I later met an intellectual, the author of several studies on musical aesthetics, who served as doorman in a house in the neighborhood. Poverty had forced him to accept the role of doorman. Such is the economic order, the consequences of the reaction and white terror.
But a period of reaction, a period of absolutism, cannot be but a transitory, temporary period.
A contemporary nation, and much less an European nation, cannot return to primitive and barbarian way of life. A resurrection of feudalism and medievalism cannot be longlasting. The necessities of modern life, the tendency of the productive forces, the relation with other nations, do not allow the regression by a people to an anti-industrial nor antiproletarian order.

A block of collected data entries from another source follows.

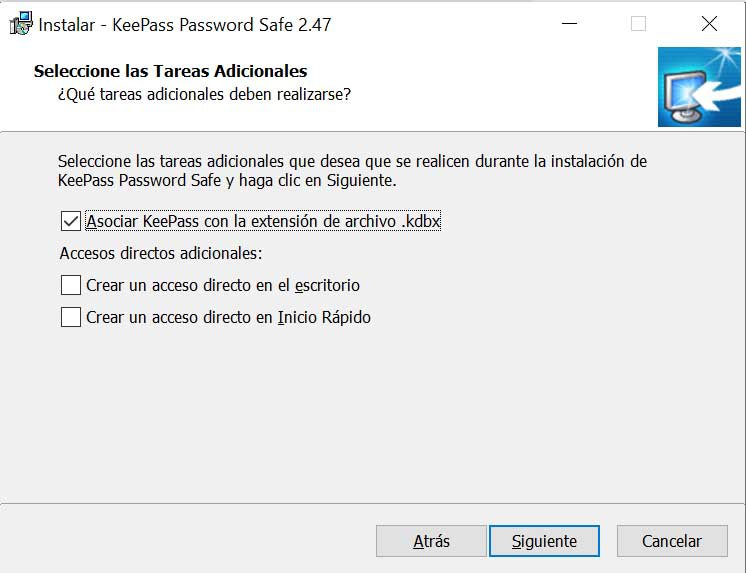Click the empty title bar area beside the title
The height and width of the screenshot is (573, 746).
[440, 24]

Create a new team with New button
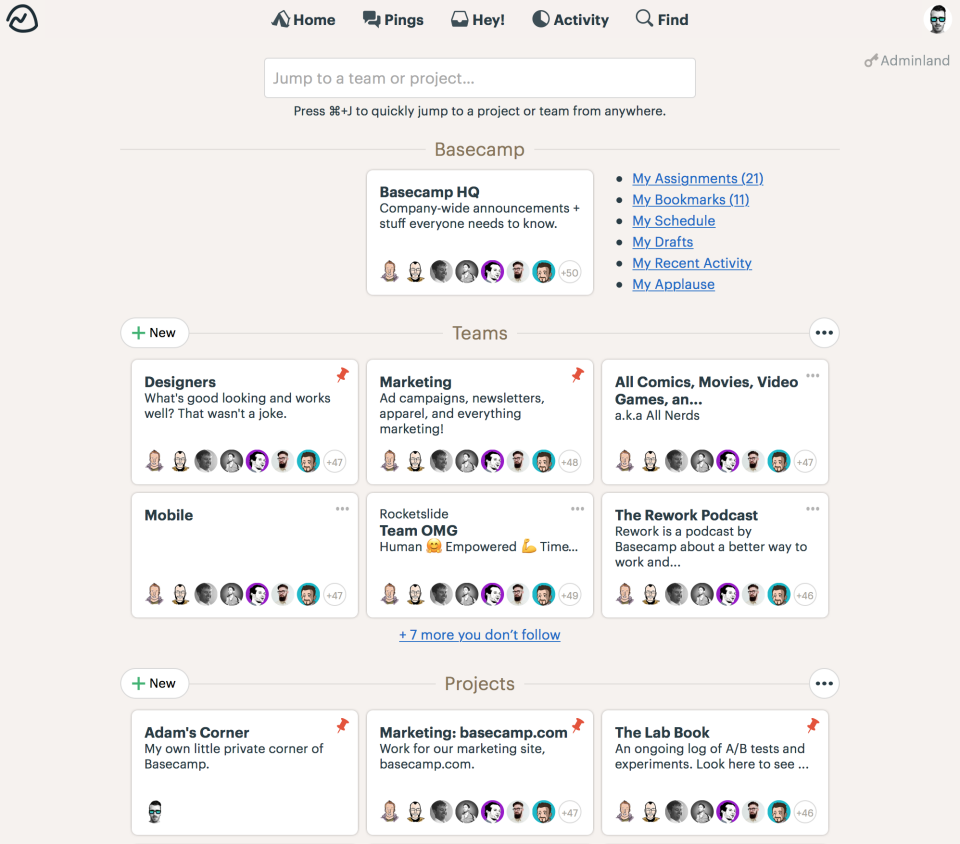154,333
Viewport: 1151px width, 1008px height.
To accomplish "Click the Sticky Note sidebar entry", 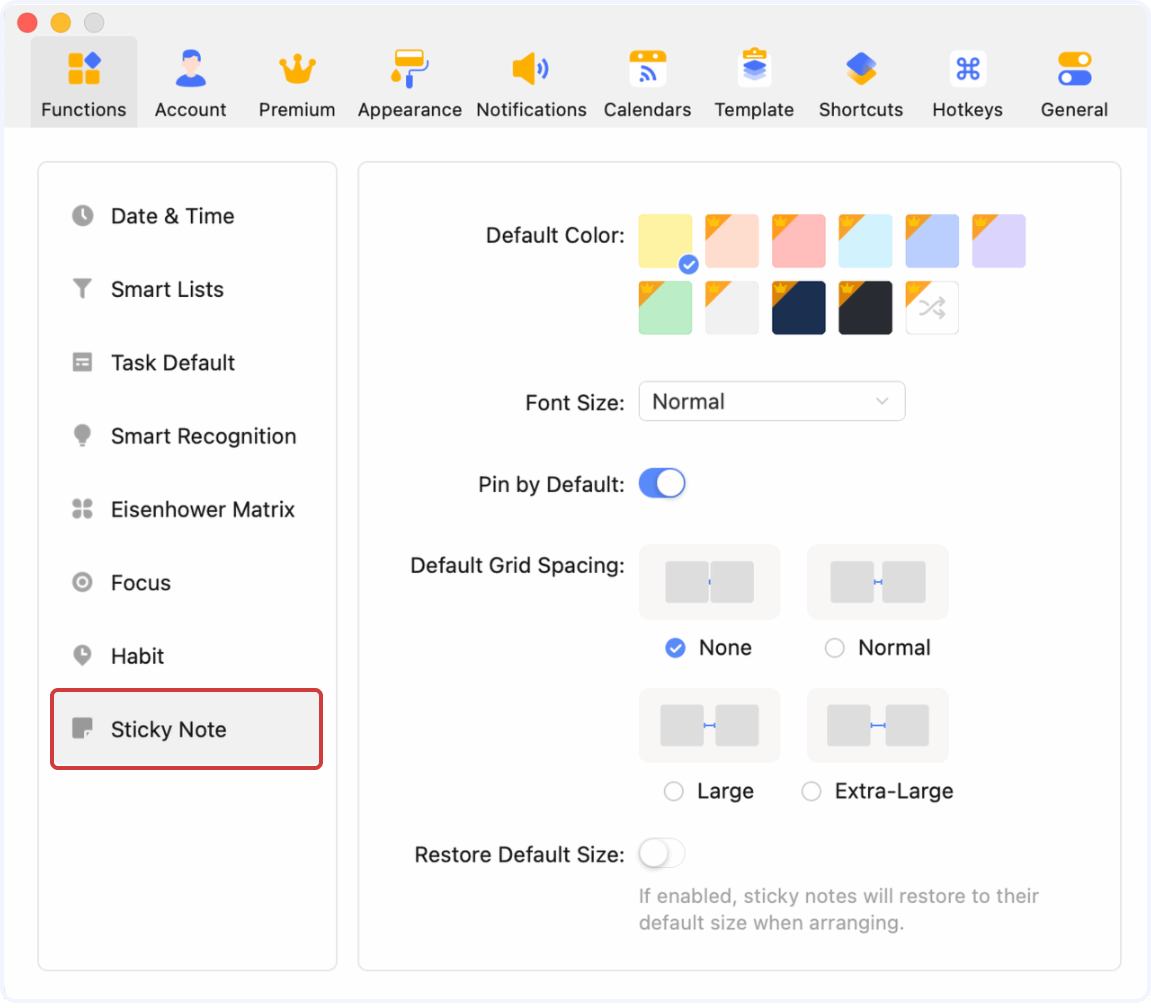I will [x=186, y=729].
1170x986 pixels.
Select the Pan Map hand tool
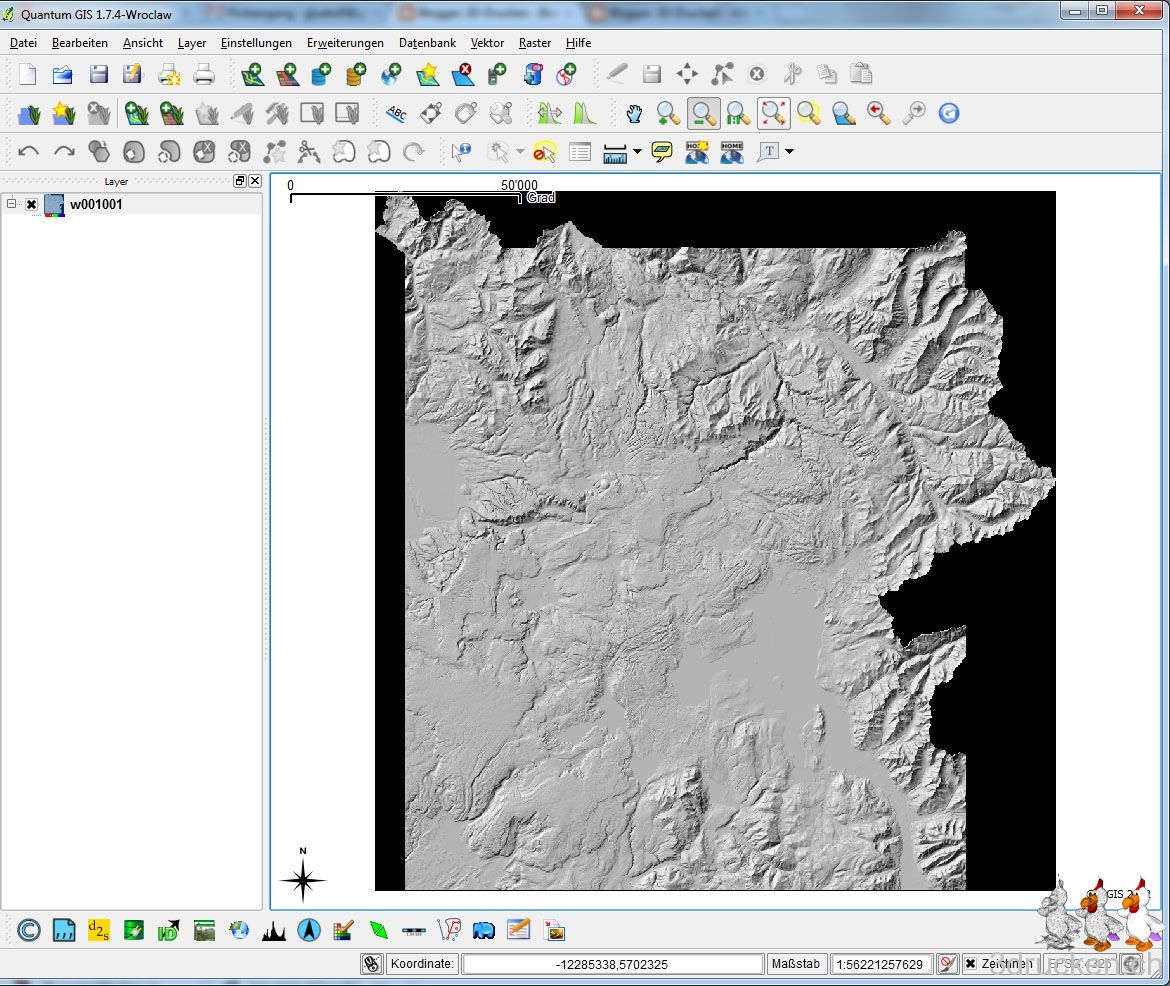[x=633, y=113]
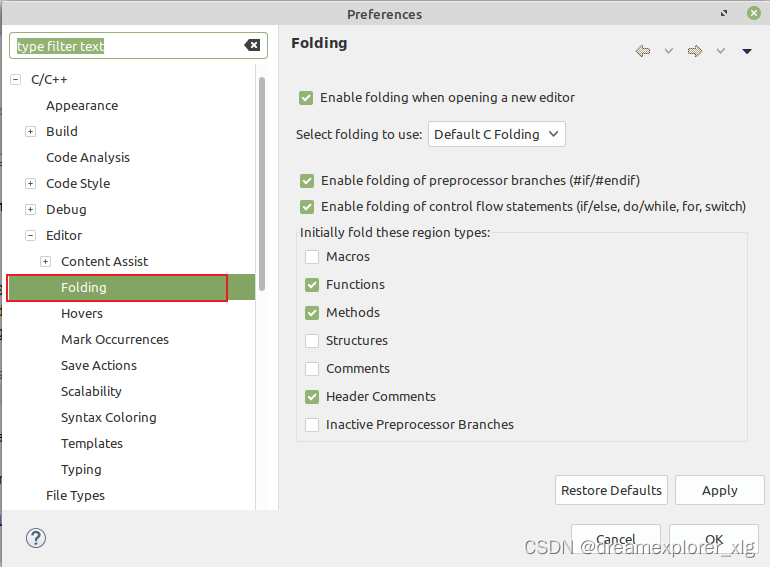Expand the Content Assist node
Viewport: 770px width, 567px height.
tap(45, 261)
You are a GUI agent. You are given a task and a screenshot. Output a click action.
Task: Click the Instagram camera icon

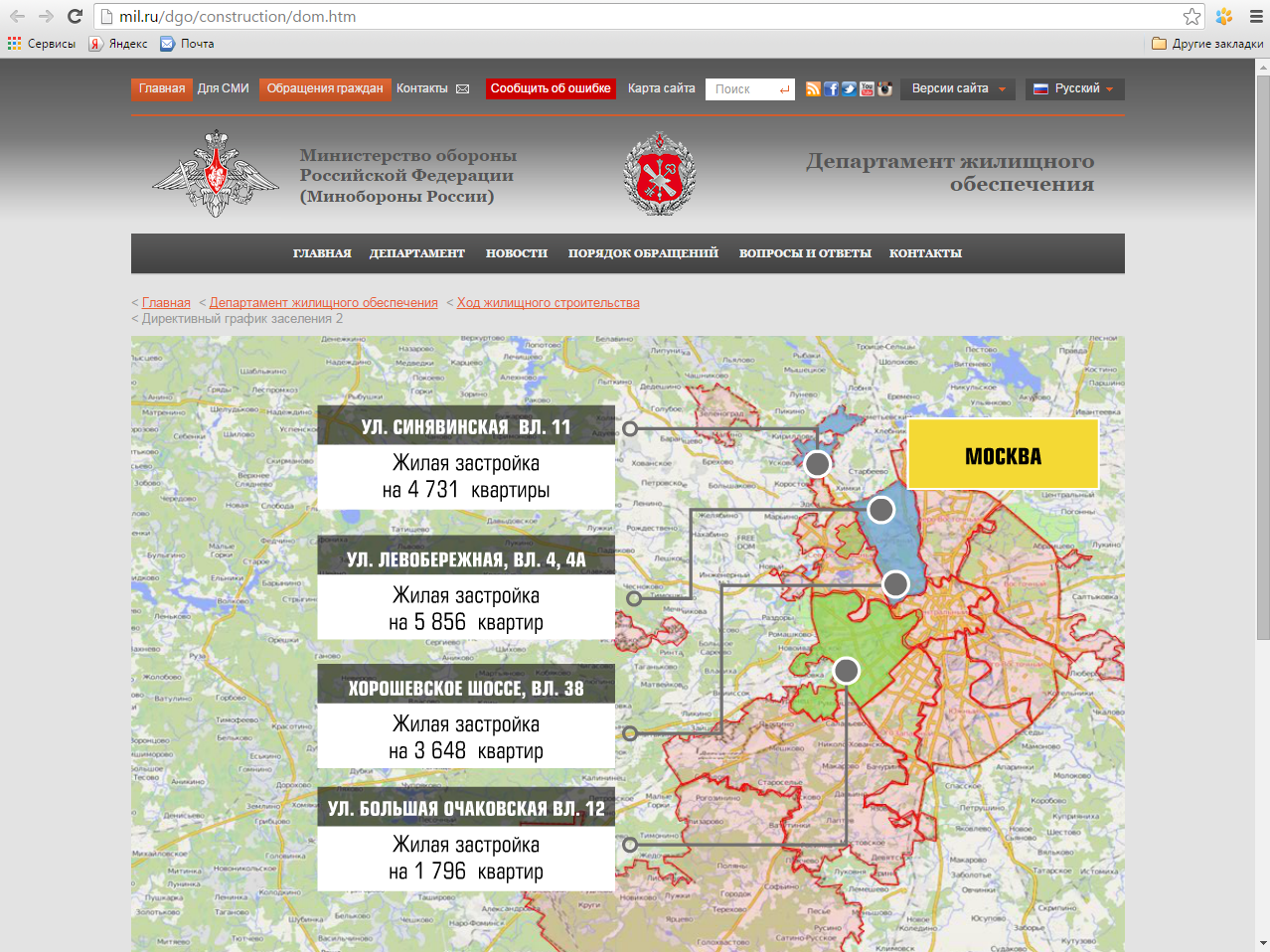click(x=884, y=89)
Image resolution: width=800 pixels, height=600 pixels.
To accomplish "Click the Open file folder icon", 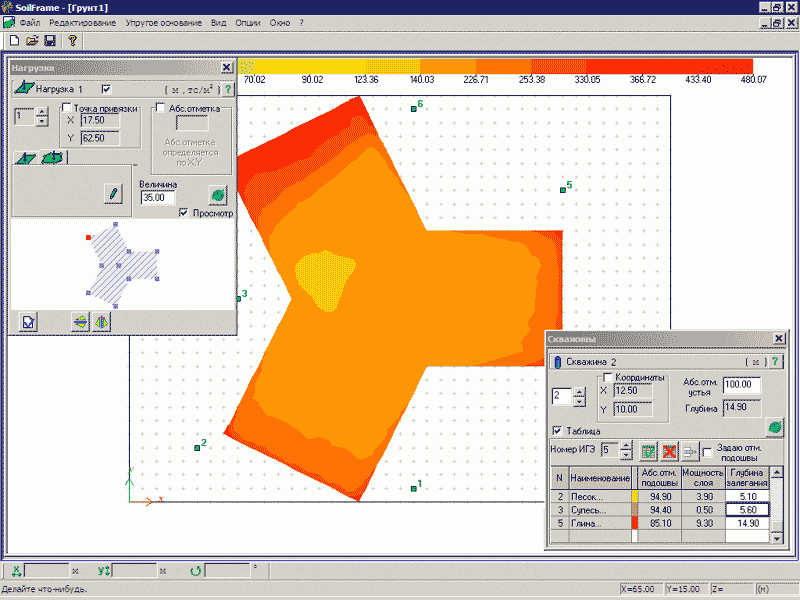I will [32, 41].
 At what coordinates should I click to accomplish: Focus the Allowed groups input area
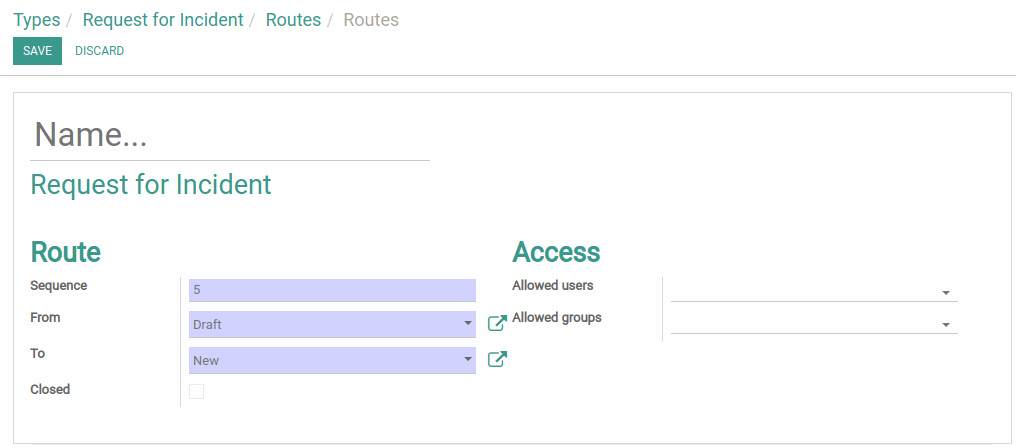[803, 323]
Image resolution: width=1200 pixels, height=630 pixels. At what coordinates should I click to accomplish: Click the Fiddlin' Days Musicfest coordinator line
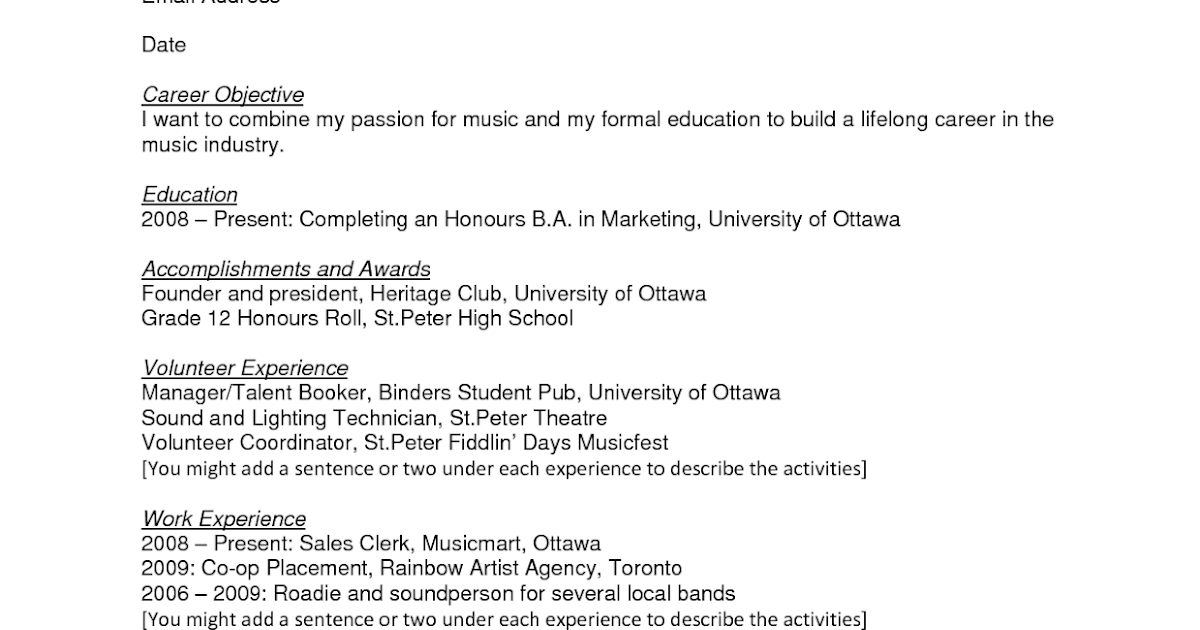(x=404, y=443)
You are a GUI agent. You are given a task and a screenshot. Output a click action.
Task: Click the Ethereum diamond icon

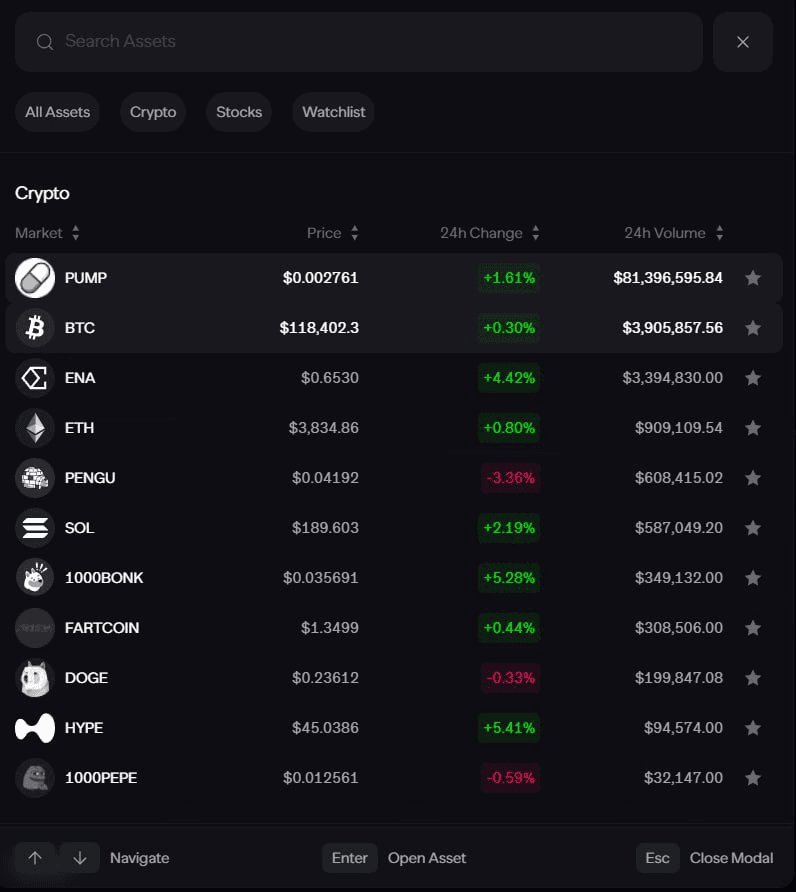pos(35,428)
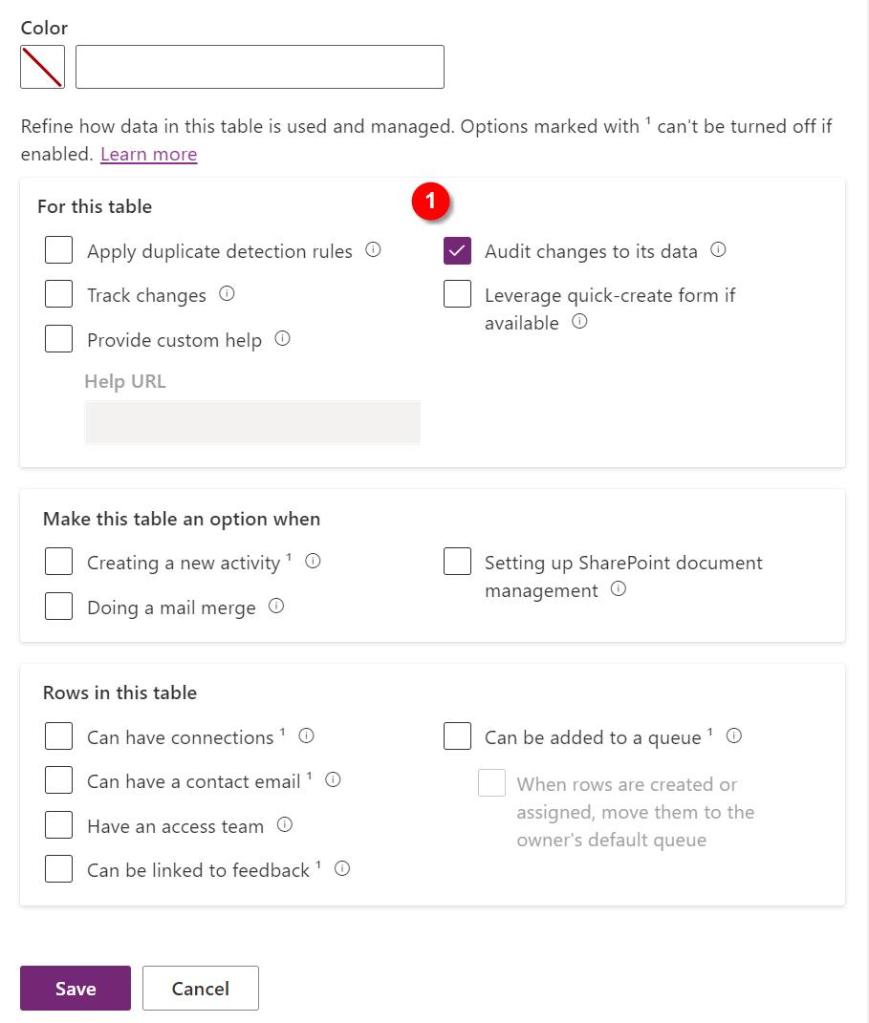Tick the Track changes checkbox

[59, 295]
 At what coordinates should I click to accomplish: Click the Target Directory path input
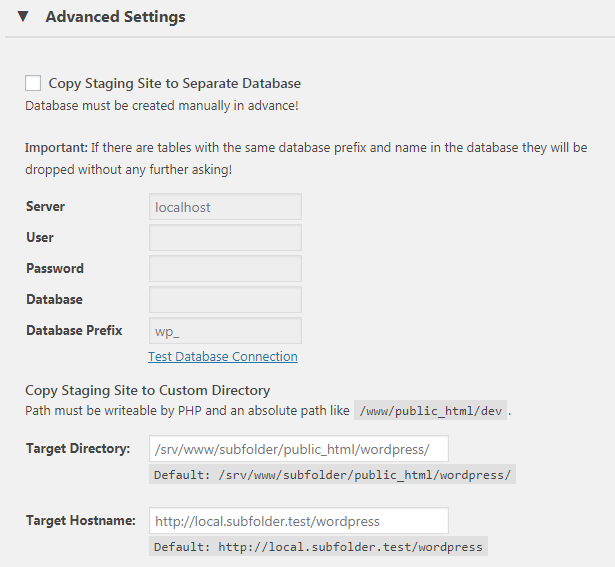[298, 449]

Gradually, the proletarian movement is reviving in Hungary. The Social Democratic Party and the unions again win their right to a legal existence.
Into the Hungarian parliament have gone some socialist deputies, but timidly socialist in the end.
The Communist Party, condemned to an illegal and clandestine life, silently prepares the hour of its re-emergence. Some democratic or liberal elements of the bourgeoisie also begin to move and polarize. Fearful of this rebirth of proletarian forces and of democratic forces, a fascist band has been organized in Hungary. Its headman is the famous reactionary Friedrich. It is all symptomatic.
As I have already said about the German Revolution, a revolution is not a coup d'etat, it is not an insurrection, it is not one of those things which we here call a revolution from arbitrary use of the word. A revolution does not take place but over many years, and frequently it has alternating periods of predominance by revolutionary forces and of predominance by counterrevolutionary forces.
Just as a war is a process of offensives and counteroffensives, of voctories and defeats, while one of the combatant groups does not definitively capitulate, while it does not give up its struggle, it is not defeated. Its defeat is transitory, but not total. In accordance with this interpretation of history, the reaction, the white terror, Horthy's government, are but an unpleasant chapter of the Hungarian Revolution.
This chapter will some day come to its final page. Then, there will begin another chapter, a chapter which may be the chapter of the Hungarian proletariat's victory.
Horthy's government is, for the Hungarian proletariat, a dark night, a painful nightmare. But this dark night, this painful nightmare, will pass. Then will come the dawn.
Next Friday, in accordance with the program of this course of lectures, I will talk about the Conference and the treaty of the Versailles Peace. I will give the history, explanation, and critique of that peace treaty which, as you know, has not resulted in a treaty for peace but a treaty for war.
I will lay out the moral physiognomy, the ideological profile, of that document, still fresh, and already totally discredited, grave and headstone for President Wilson's candid democratic illusions.